NEW YORK (GenomeWeb) – Biocartis Group said it has received a grant of approximately €750,000 ($796,246) from VLAIO, an organization for innovation and entrepreneurship in Flanders, Belgium. The grant supports Biocartis' microsatellite instability and mutational load research program, and the development of an automated MSI test on Biocartis' Idylla platform.
The test will be based on a set of novel MSI markers identified by VIB-KU Leuven Center for Cancer Biology, and exclusively licensed to Biocartis from VIB in 2013. Biocartis is collaborating with VIB within the microsatellite instability and mutational load research program.

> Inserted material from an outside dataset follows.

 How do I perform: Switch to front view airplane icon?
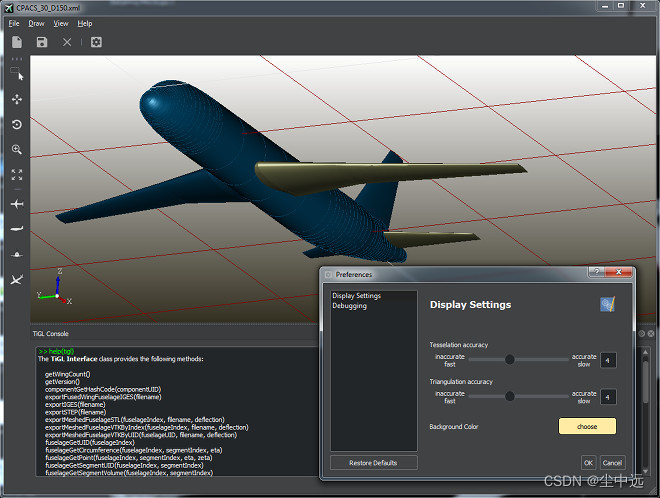pyautogui.click(x=17, y=255)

Microsatellite instability is the result of errors in the body's DNA mismatch repair system. Errors that normally occur during DNA replication are not corrected, and this may lead to tumor growth.
Current MSI testing methods are expensive and rely on manual, lengthy, and complex procedures involving PCR analysis followed by capillary electrophoresis using the Bethesda marker panel, Biocartis said. As a result, MSI testing is underutilized, it added.

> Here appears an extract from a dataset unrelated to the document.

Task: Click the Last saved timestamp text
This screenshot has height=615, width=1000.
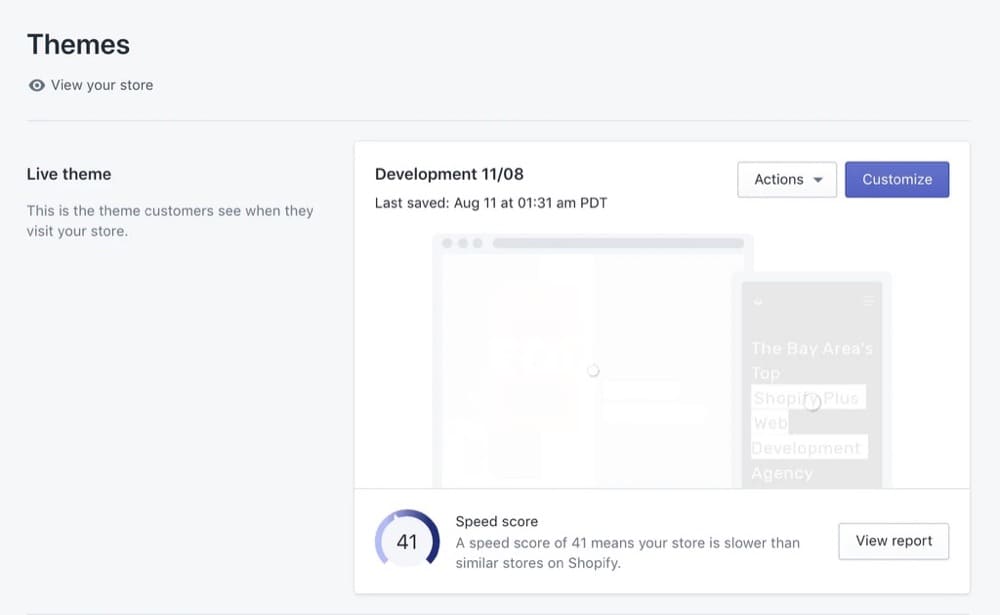Action: coord(490,203)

Today, MSI testing is included in several guidelines for all colorectal cancers. Patients with a high MSI status show a better prognosis than other patients, and should consequently receive a different treatment, Biocartis said.
The MSI markers from VIB show 98.7 percent concordance with available MSI tests, can be investigated by using PCR analysis only, and can be automated on Biocartis' Idylla platform.

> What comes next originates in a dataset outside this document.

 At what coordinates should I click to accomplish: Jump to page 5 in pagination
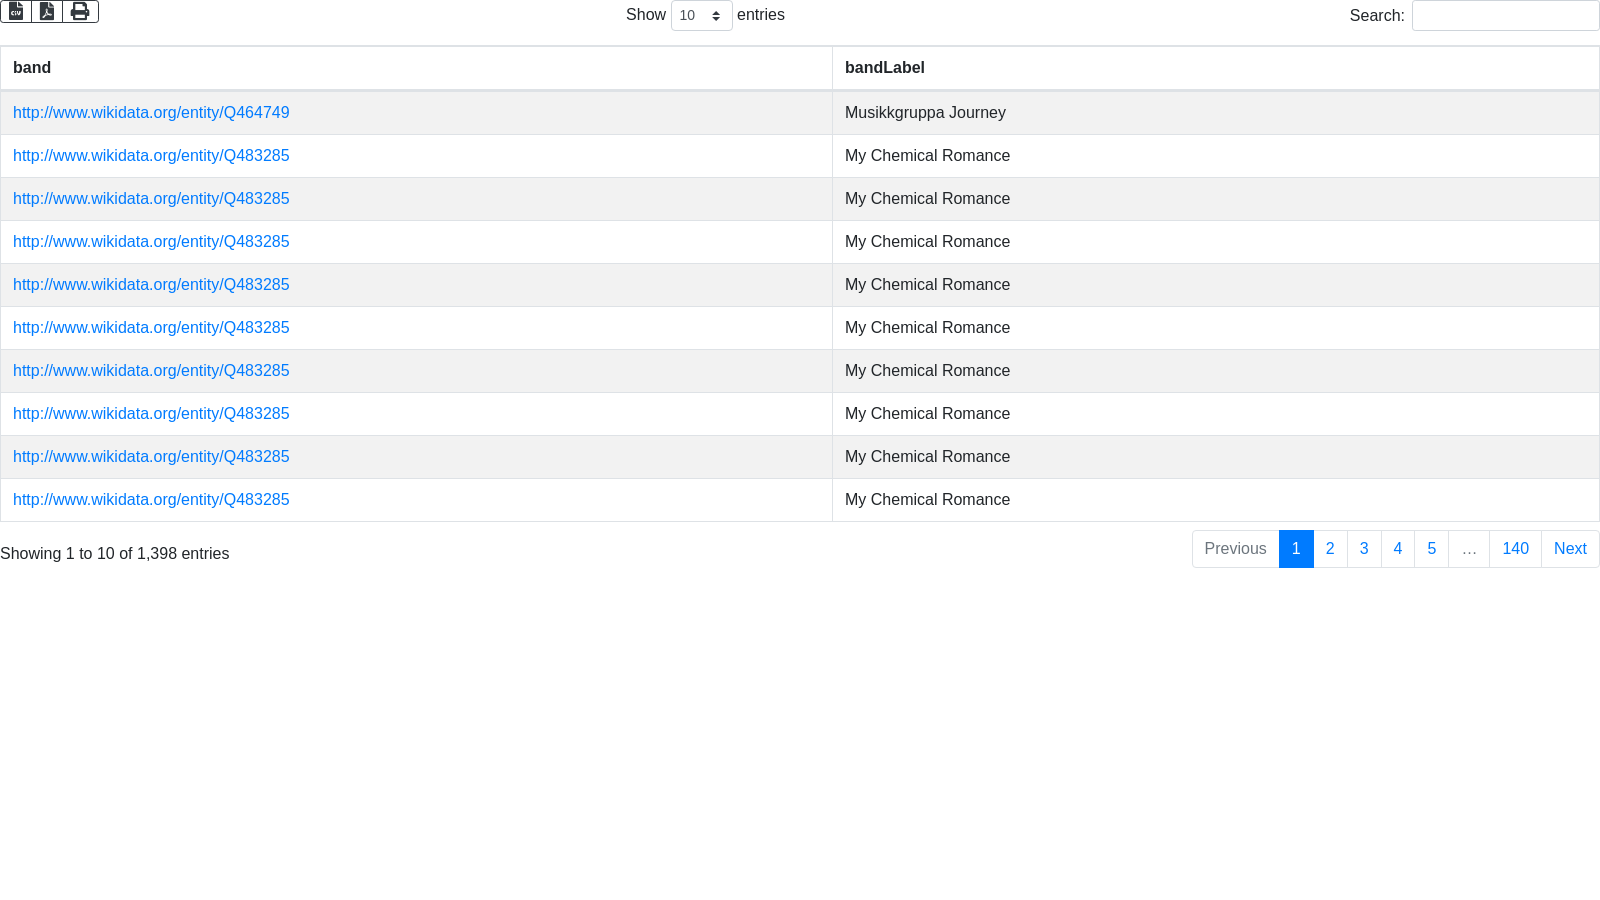[x=1432, y=549]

The Idylla MSI test under development will operate using a single slice of formalin-fixed, paraffin-embedded tissue from human colorectal cancer tissue, the firm said. It eliminates the need for a second slice used for control, which is required by the Bethesda method, Biocartis said, adding that because of the grant, its MSI test may be available to a "much larger patient population."
Biocartis said that it aims to launch an Idylla MSI Test in 2018.